Perspectivas mozartianas - II
Mozart
Concertos para Violino, Sinfonia Concertante para violino e viola
Giuliano Carminogla, Danusha Waskiewicz
Orchestra Mozart, Cláudio Abbado
2 cds Archiv/Universal
Mozart
Sinfonias nº 29, 33, 35 “Haffner”, 38 “Praga”, 41 “Júpiter”
Orchestra Mozart, Cláudio Abbado
2 cds Archiv/Universal
Podia esperar-se – e, no caso, mesmo temer – que Carminogla desse mostras do seu virtuosismo vertiginoso e sentido exuberante da ornamentação, que o tornaram um intérprete emblemático de Vivaldi, mas que seriam despropositado nos Concertos de Mozart.

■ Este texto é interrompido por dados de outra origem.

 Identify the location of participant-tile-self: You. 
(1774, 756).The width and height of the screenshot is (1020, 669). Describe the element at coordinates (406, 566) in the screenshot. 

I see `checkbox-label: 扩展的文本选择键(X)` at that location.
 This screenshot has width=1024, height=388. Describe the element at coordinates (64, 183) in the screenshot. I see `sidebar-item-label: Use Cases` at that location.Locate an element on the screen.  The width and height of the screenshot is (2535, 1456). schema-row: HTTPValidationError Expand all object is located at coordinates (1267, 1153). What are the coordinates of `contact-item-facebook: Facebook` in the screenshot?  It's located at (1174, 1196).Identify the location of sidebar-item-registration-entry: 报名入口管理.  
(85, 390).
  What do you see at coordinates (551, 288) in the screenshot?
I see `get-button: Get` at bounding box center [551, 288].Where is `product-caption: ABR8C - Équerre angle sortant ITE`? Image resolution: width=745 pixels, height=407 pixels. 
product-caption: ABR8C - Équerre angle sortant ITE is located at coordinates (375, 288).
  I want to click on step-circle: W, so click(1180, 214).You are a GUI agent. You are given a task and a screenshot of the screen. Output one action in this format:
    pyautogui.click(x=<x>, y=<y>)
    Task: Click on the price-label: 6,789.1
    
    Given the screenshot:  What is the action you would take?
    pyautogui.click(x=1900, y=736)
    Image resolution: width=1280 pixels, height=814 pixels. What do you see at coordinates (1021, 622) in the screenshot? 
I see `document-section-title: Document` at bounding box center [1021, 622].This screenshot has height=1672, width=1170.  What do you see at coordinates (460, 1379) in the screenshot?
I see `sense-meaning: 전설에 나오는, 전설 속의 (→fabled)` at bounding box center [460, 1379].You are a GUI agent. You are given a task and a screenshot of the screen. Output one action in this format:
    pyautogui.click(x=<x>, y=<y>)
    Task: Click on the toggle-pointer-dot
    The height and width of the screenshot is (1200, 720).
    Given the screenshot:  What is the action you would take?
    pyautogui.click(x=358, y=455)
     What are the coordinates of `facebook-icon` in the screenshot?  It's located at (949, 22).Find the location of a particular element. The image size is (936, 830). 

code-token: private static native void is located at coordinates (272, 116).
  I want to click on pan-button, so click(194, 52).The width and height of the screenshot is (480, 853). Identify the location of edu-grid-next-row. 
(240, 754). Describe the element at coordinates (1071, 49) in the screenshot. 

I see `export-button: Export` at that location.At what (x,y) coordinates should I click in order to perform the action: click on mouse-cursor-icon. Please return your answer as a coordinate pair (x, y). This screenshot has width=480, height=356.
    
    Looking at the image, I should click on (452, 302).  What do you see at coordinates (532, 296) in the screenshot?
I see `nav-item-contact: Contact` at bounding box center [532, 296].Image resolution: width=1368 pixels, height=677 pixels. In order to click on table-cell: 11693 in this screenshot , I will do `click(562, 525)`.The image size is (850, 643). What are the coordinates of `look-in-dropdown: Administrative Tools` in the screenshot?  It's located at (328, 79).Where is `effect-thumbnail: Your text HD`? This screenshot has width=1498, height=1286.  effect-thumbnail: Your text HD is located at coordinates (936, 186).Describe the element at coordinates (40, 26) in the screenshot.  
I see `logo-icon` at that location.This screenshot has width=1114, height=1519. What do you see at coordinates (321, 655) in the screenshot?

Isso não ocorre. É de ter em conta que a gravação ocorreu depois de três anos de trabalho comum. Se há uma espantosa facilidade, muito caracteristicamente italiana, no manejo do arco, e uma sonoridade luminosa, Carmignola, e com ele a direcção de Abbado, dão mostras de uma permanente invenção do fraseado mas também de uma linha ampla. A finura e a elegância do desenho, a sonoridade resplandecente e o subtil recurso a um vibrato muito controlado, tornam o entendimento excepcional, o pico sendo o Rondó do Concerto nº 5. Mesmo que se sinta que na Sinfonia Concertante (que é, repete-se, uma das grandes obras de Mozart), a co-solista Danusha Waskiewicz não está exactamente ao mesmo nível (e a este respeito convém lembrar que na mesma obra, e numa edição que tem também os cinco Concertos para Violino, um Isaac Stern teve como cúmplice um intérprete tão qualificado como Pinchas Zukerman), esta publicação, e esta surpreendente estreia de Abbado à frente de uma formação com “instrumentos de época”, é de facto excepcional.
Contrariamente ao disco dos Concertos, no das Sinfonias a Orchestra Mozart apresenta-se com instrumentos tradicionais, ainda que, seguramente, com cordas de tripa e com alguns instrumentos de sopro também de “época”.
“Cada coisa é o que é”, e por isso não se pode deixar, antes do mais, de notar a concretização. Não fosse o disco de René Jacobs com as mesmas Sinfonias nº 38 e 41, editado no ano passado, e este disco teria de ser citado como o mais notável registo recente de sinfonias mozartianas. Acontece que esse tal outro disco existe, como existem os de Harnoncourt com a Concertgebow. As comparações tornam ainda mais elucidativas algumas menores valias deste disco.
Diga-se que a escolha do programa é inteligentíssima, mostrando que Abbado fez uma funda redescoberta, uma reaprendizagem mesmo, da interpretação mozartiana. Faz todo o sentido incluir a Sinfonia nº 29, por assim dizer a primeira das sinfonias tardias, ou a observação que Abbado faz nas notas que o desenvolvimento do 1º andamento da “Haffner” prenuncia o primeiro tema do andamento final da “Júpiter”.
A variedade incisiva dos ataques é outro clara confirmação que em três anos Abbado e a Orquestra Mozart trabalharam aprofundadamente. No caso do maestro então, ele está literalmente “irreconhecível”, por comparação com todos os seus anteriores registos mozartianos. Tudo isto salientado como é devido, há também a dizer que o escrúpulo filológico que leva nomeadamente à observação de todas as repetições, e que faz em particular que o andamento inicial da Sinfonia “Praga” demore quase 18’, não deixa também de dar azo a que a tensão nem sempre seja constante, de resto nessa sinfonia como na derradeira “Júpiter”, e que haja um insuficiente relevo dos sopros.
É bem provável que, a existir apenas este disco das sinfonias, a reacção pudesse ainda assim ser mais entusiástica, tal o exemplo de inteligência e de autêntica “re-aprendizagem” por parte de Abbado. Mas não só essa escuta comparativa com Harnoncourt e Jacobs - e este último tanto mais quanto o programa coincide com o segundo disco do presente registo - elucida alguns limites, como sobretudo é o brilhantismo excepcional do disco dos Concertos de Violino que abre campo a que se considere que esta outra interpretação das sinfonias, notável que é, não atinge contudo os mesmos níveis.
Mas que fique bem claro que esse disco dos Concertos de Violino é doravante uma peça a considerar na discografia mozartiana em geral.